#### TASK DATA:
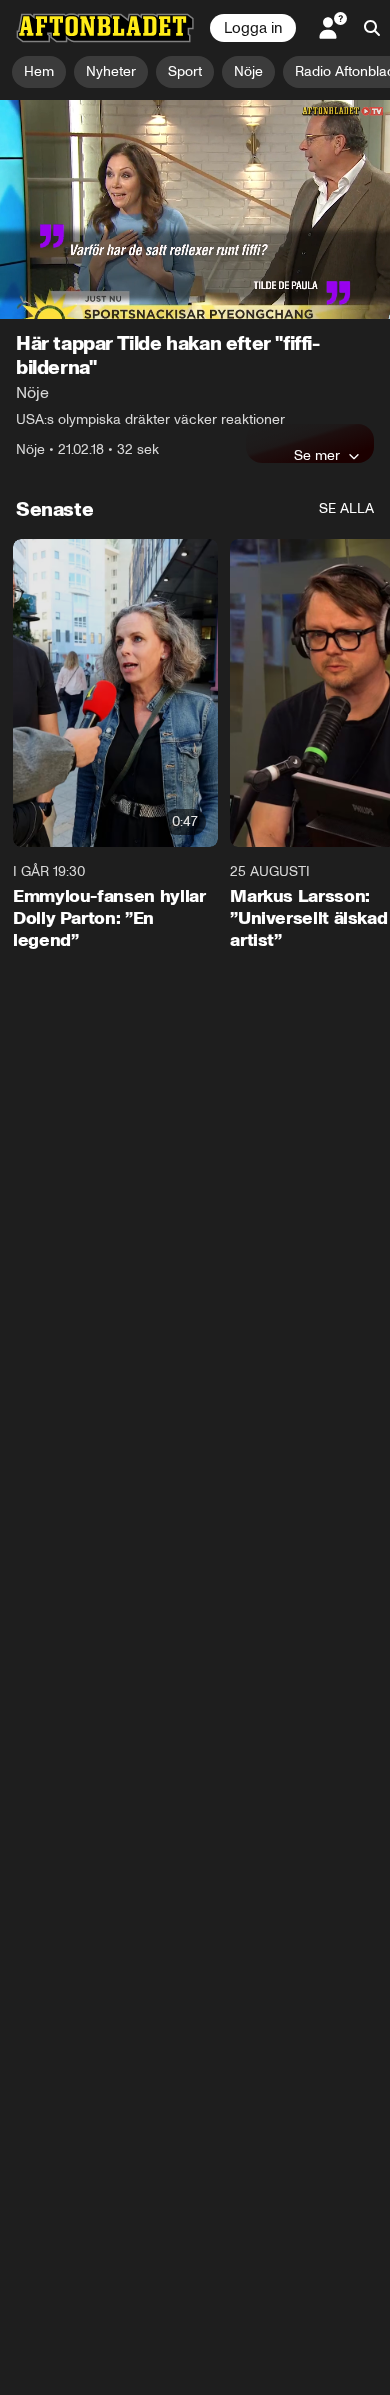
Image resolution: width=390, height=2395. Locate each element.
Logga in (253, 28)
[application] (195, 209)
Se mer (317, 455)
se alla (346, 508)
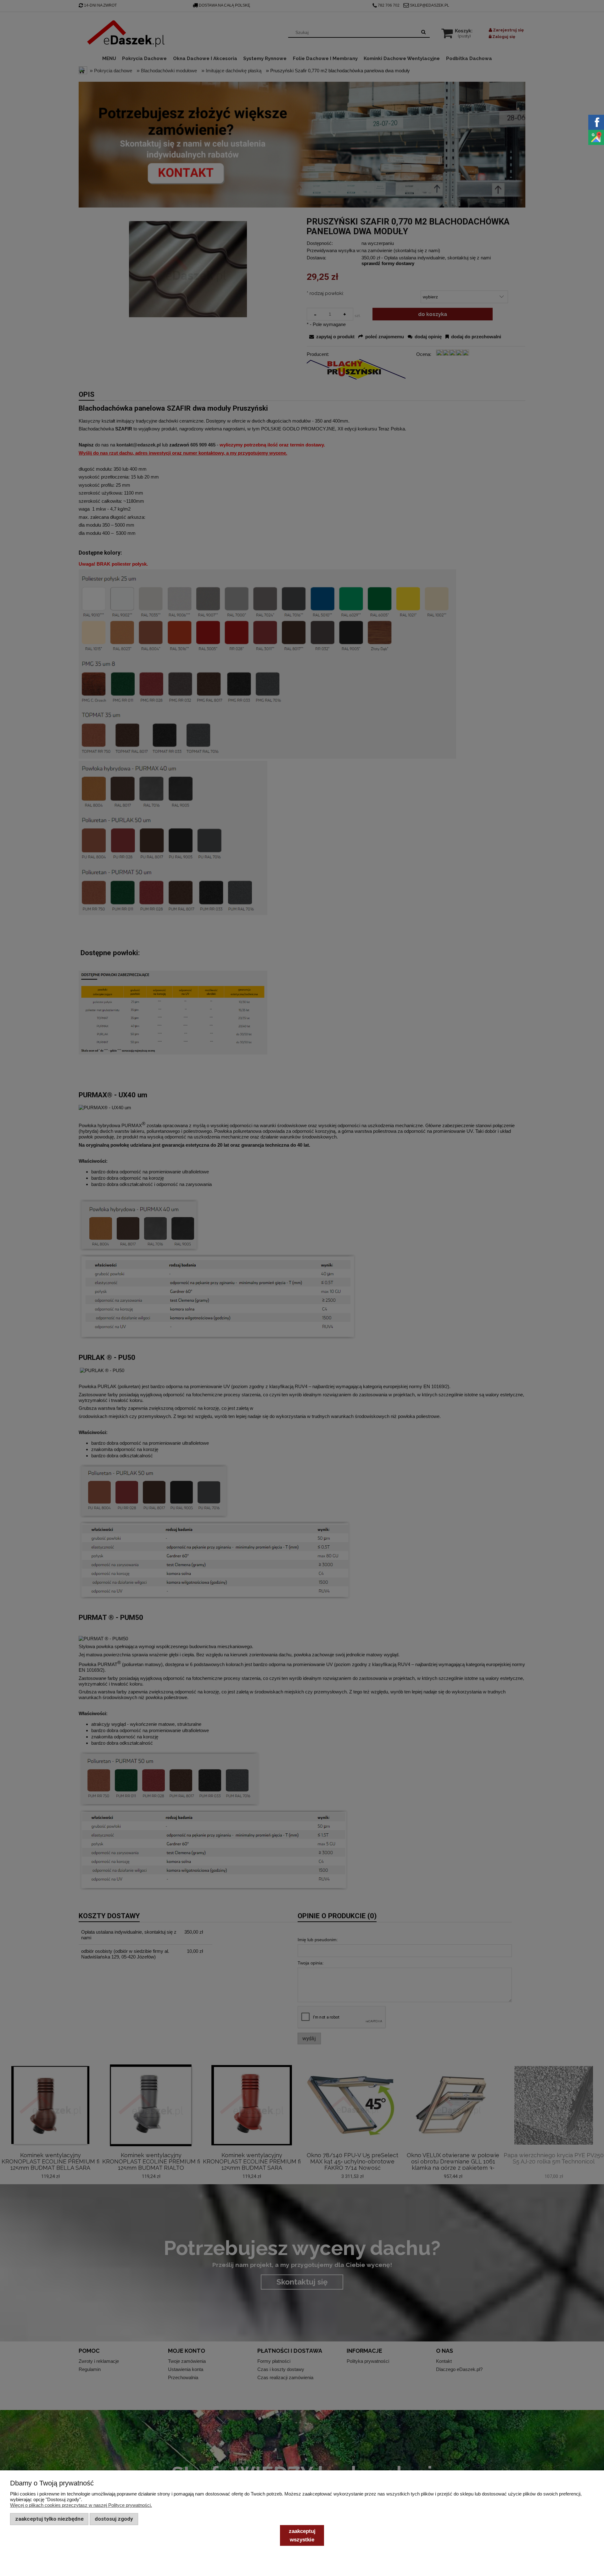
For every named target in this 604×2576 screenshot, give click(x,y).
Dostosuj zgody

#### PROBLEM:
Give back the material above exactly, but without its images.

#### RESULT OF THIS EXERCISE:
Image resolution: width=390, height=2395. Locate each element.
Logga in (253, 28)
[application] (195, 209)
Se mer (317, 455)
se alla (346, 508)
For every named target in this 604×2576 screenshot, give click(x,y).
Dostosuj zgody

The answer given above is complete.